== PROVIDED RECORDS
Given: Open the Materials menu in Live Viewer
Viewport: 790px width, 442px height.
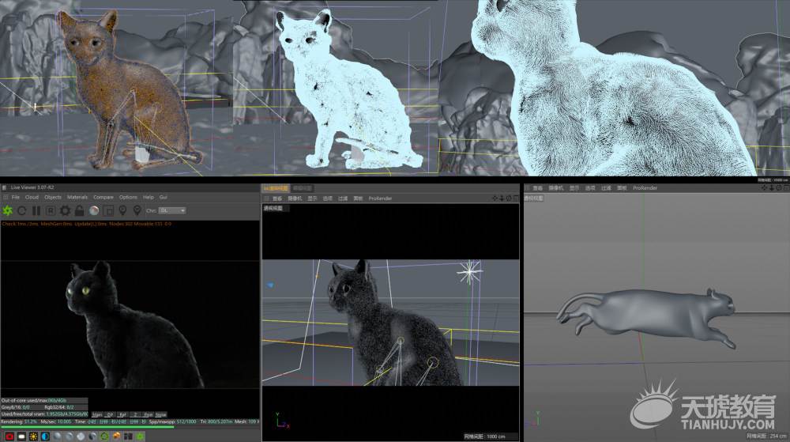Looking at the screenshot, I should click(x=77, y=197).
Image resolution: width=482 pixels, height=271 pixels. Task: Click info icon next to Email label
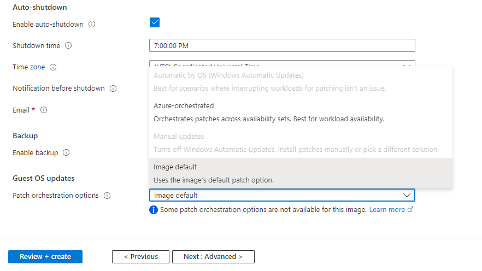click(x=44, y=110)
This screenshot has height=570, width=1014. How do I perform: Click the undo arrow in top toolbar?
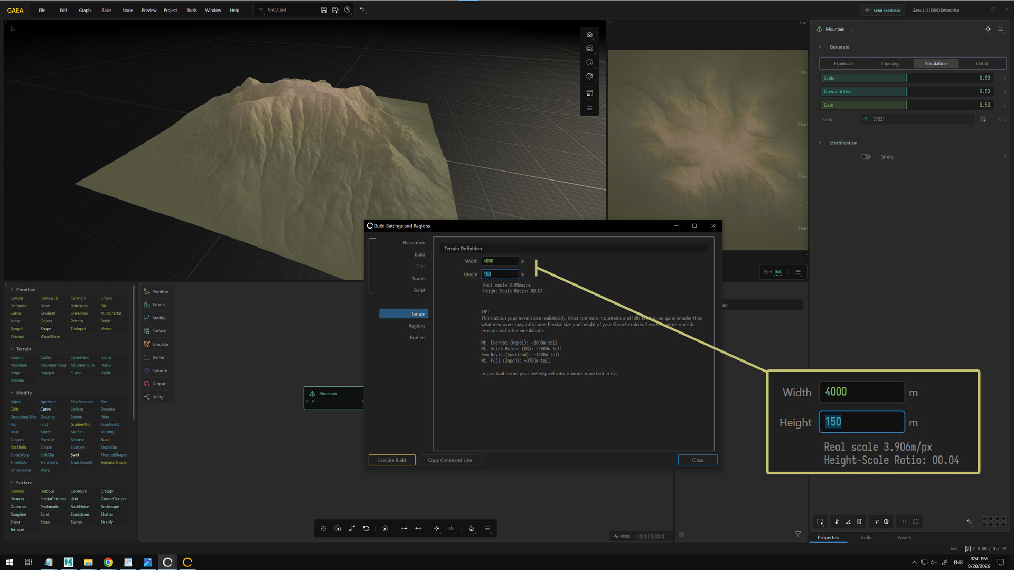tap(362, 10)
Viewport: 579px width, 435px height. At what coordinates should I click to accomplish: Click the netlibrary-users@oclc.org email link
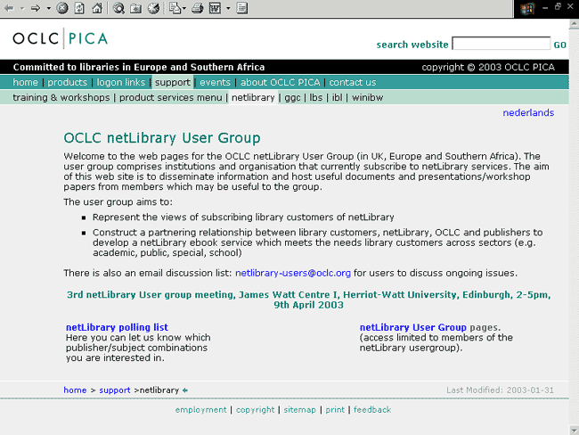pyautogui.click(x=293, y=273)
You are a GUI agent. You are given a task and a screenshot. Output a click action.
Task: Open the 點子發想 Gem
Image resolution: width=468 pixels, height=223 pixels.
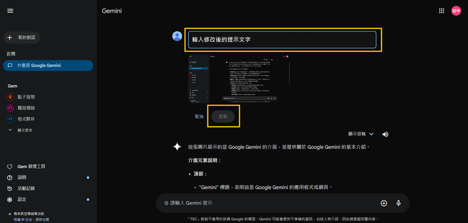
====
WHAT NEEDS TO BE DONE —
Please print the lines from the one holding "Viewport: 579px width, 435px" through the end of the records above, unchanged and with the pictures left out.

RESULT FOR THIS TASK —
Viewport: 579px width, 435px height. At what coordinates should I click to accomplish: Click the netlibrary-users@oclc.org email link
pyautogui.click(x=293, y=273)
You are a GUI agent. You are given a task and a screenshot. Output a click action.
Task: Open the 點子發想 Gem
Image resolution: width=468 pixels, height=223 pixels.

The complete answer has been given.